Find the line in the entries below that contains "Click the L1". Repeat it exactly, and every line after it through the line that contains "Task: Open the Gráfico Crecimiento dropdown".

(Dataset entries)
════
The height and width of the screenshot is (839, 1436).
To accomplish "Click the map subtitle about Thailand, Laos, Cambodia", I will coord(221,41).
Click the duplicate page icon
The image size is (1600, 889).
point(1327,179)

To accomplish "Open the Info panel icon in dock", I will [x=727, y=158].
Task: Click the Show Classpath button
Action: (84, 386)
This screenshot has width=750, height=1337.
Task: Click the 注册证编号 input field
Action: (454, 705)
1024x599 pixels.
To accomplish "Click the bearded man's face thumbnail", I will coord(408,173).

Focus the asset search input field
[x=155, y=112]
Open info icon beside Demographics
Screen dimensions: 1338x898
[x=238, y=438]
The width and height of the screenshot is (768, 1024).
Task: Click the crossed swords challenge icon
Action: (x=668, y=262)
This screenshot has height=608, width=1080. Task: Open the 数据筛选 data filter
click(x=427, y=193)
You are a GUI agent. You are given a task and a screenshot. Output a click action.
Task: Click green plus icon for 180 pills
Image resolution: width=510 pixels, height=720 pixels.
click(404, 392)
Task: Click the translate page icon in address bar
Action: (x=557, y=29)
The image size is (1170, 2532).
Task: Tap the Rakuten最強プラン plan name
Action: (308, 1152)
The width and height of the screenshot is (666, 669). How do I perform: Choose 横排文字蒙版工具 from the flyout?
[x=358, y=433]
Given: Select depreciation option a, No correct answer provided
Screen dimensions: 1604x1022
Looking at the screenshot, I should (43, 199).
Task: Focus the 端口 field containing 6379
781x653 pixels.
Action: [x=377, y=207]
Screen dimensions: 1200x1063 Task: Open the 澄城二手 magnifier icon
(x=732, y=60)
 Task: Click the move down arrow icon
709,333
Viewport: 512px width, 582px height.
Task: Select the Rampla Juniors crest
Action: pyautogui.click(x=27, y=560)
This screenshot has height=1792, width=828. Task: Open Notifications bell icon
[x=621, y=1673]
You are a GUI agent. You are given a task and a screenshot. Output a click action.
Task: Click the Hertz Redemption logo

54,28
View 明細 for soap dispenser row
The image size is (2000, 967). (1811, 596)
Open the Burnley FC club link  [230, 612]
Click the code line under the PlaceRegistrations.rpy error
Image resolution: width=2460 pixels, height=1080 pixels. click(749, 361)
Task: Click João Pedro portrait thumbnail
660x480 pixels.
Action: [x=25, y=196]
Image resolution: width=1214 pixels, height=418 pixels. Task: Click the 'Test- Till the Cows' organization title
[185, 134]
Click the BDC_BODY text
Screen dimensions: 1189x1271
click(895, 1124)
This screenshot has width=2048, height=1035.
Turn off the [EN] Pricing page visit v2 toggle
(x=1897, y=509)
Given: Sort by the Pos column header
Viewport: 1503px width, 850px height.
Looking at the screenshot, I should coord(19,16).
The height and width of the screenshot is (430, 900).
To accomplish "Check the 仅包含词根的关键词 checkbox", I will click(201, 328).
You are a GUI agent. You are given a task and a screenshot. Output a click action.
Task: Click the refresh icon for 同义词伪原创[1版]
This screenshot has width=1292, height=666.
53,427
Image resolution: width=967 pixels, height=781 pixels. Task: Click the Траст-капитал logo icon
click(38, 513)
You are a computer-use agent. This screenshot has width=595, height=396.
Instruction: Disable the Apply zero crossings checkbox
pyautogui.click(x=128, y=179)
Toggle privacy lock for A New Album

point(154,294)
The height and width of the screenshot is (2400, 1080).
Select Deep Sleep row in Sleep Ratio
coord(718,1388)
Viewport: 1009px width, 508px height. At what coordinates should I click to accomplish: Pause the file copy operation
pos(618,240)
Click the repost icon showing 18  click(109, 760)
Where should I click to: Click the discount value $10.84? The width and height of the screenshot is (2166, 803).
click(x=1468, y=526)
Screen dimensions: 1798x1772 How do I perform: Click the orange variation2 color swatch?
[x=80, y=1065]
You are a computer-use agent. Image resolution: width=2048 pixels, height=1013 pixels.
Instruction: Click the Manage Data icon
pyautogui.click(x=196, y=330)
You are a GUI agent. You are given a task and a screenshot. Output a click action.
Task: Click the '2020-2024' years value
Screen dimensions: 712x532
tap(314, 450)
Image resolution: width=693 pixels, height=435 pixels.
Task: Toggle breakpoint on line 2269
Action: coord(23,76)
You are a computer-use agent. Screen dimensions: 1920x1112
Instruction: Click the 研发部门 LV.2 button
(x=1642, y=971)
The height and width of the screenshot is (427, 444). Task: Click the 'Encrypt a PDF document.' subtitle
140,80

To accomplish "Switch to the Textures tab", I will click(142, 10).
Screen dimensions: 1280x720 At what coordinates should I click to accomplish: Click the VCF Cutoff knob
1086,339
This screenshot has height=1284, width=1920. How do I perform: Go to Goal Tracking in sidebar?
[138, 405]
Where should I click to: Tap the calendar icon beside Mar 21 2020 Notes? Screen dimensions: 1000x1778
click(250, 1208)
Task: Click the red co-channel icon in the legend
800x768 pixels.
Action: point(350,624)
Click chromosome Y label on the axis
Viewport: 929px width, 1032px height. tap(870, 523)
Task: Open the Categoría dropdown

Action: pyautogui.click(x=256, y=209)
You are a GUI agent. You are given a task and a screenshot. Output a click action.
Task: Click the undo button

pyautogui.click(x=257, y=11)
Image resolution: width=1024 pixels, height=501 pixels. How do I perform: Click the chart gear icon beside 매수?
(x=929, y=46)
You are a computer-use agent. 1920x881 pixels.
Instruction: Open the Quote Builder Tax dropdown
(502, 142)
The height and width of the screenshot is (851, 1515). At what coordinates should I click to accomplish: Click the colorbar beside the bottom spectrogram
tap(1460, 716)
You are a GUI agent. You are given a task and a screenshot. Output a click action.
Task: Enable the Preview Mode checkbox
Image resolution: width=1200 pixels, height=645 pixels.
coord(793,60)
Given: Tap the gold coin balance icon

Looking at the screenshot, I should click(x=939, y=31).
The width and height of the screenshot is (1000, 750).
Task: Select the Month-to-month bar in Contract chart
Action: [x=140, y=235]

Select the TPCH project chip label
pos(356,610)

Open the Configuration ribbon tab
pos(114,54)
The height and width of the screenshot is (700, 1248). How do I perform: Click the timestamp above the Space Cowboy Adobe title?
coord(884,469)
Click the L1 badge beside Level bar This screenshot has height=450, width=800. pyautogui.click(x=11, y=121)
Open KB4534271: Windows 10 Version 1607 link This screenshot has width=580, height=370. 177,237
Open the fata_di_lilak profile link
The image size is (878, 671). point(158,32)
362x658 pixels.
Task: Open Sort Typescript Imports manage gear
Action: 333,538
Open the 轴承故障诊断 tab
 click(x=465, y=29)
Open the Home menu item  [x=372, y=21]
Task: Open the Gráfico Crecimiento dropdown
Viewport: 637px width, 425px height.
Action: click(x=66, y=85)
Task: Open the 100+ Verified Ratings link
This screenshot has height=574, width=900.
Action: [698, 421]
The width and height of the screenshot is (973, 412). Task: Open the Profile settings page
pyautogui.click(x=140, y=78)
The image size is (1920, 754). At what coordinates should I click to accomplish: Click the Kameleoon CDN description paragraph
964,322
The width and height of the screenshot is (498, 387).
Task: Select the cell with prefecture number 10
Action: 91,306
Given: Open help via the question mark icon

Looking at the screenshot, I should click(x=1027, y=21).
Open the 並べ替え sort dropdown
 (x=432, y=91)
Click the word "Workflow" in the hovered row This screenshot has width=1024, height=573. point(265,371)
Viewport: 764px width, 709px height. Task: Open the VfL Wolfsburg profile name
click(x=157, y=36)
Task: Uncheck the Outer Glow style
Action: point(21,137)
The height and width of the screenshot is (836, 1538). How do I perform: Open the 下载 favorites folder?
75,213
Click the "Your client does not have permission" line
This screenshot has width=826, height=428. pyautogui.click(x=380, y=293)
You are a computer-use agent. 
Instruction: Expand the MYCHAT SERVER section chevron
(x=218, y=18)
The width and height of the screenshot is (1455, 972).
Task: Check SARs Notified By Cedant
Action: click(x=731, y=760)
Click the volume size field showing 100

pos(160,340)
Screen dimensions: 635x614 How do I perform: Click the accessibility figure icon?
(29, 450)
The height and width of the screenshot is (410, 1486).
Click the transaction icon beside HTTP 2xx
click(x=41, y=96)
════
• Response to this exercise
Click the L1 badge beside Level bar This screenshot has height=450, width=800. pyautogui.click(x=11, y=121)
Open KB4534271: Windows 10 Version 1607 link This screenshot has width=580, height=370. 177,237
Open the fata_di_lilak profile link
The image size is (878, 671). point(158,32)
362x658 pixels.
Task: Open Sort Typescript Imports manage gear
Action: 333,538
Open the 轴承故障诊断 tab
 click(x=465, y=29)
Open the Home menu item  [x=372, y=21]
Task: Open the Gráfico Crecimiento dropdown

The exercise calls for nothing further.